Abordagem ‘agnóstica’ é a nova maneira de estudar (e talvez tratar) o câncer

Gabriel Alves

A estatística é no mínimo curiosa: metade de nós terá câncer um dia. E talvez todos tivéssemos, se não morrêssemos de infecções, doenças cardiovasculares, de acidentes ou de “morte matada”. O câncer, de alguma forma, está na nossa essência.

Para resolver o problema dessa doença, as soluções estão cada vez mais criativas. Algumas delas eu mencionei em reportagens que já saíram ou ainda vão sair na Folha (leia no fim do post). Quero tratar aqui de um novo paradigma que pode ser o futuro do tratamento oncológico.

Em um estudo patrocinado pela Asco (Sociedade Americana de Oncologia Clínica), pacientes em estado grave vão receber algumas das drogas mais recentes contra o câncer, responsáveis pelo que é chamado de terapia-alvo.

A novidade não está nas drogas, mas no desenho do estudo: os pacientes serão medicados de acordo apenas com os marcadores celulares, e não com o local de origem do tumor. Por exemplo, um câncer de mama pode ser tratado com uma droga que só foi testada em câncer de pulmão.

Geralmente os estudos são feitos para tratar “câncer do órgão X do tipo Y”. Pular a parte do “órgão X”, na cabeça dos oncologistas, começou a fazer cada vez mais sentido. Um teste genético pode denunciar a “cara” do tumor e indicar as drogas que mais têm chance de funcionar, independentemente de o tratamento ser não ser consagrado. É o que está sendo chamado de abordagem tumoral agnóstica ou histológica agnóstica

TAPUR

O Tapur é um estudo de fase 2, ou seja, ainda está um pouco longe de mostrar a real eficácia das terapias, mas já vai dar para ter uma ideia se essa abordagem tem futuro. As expectativas estão nas alturas.

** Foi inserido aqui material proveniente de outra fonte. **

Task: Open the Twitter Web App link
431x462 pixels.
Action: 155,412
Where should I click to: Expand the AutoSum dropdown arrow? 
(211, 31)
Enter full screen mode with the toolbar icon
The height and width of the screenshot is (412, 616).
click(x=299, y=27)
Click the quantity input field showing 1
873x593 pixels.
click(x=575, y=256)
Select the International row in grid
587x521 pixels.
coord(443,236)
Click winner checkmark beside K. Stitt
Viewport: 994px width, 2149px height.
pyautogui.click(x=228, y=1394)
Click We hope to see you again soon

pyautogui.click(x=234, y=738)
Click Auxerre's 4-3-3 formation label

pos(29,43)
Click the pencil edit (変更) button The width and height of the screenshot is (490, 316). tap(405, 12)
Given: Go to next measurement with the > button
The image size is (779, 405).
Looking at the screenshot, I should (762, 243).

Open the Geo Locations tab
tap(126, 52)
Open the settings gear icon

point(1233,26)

O acrônimo significa Targeted Agent and Profiling Utilization Registry, algo como registro de uso e caracterização de terapias-alvo. Eu já escrevi um pouco a respeito desse mesmo assunto na reportagem sobre a visita do vice-presidente americano na reunião da Asco.

O maior benefício, ao meu ver, é dos pacientes participantes, que poderão ter uma oportunidade de tratamento depois de terem passado pela triste experiência do insucesso em uma terapia prévia –no caso, eles não serão randomizados.

Outro possível ganho é o aprendizado dos médicos e pesquisadores, que poderão se inspirar para elaborar protocolos mais criativos, a fim de encontrar evidências robustas com menos recursos. As empresas, claro, ganham novas indicações para medicamentos já existentes e economizam milhões de dólares em ensaios clínicos superespecíficos.

Recentemente, MSD e Bayer se uniram a Astellas, AstraZeneca, Bristol-Myers Squibb, Eli Lilly, Genentech, e Pfizer, totalizando oito farmacêuticas na iniciativa capitaneada pela Asco.

Eu gosto da ideia porque tenho a impressão de que ninguém vai ficar vendendo resultados pequenos (ganho de 15 dias de sobrevida) como se fossem uma mudança de paradigma.

No caso, há 17 moléculas a serem testadas (incluindo alguns anticorpos monoclonais –medicamentos anticâncer mais novos e mais caros), distribuídas entre 15 possíveis tratamentos (ou braços) desse estudo que mais se parece com um polvo gigante.

Abaixo dá para ter uma ideia da diversidade de drogas da área. Quem sabe todas elas entrem no Tapur (que é desenhado de forma a facilitar inclusões de medicamentos e companhias farmacêuticas).

O estudo está sendo festejado: com 49 paciente e mais de 100 centos de pesquisa querendo participar, o motivo é justo. Quem sabe em algum deles não está a cura para nossos futuros (ou atuais) cânceres?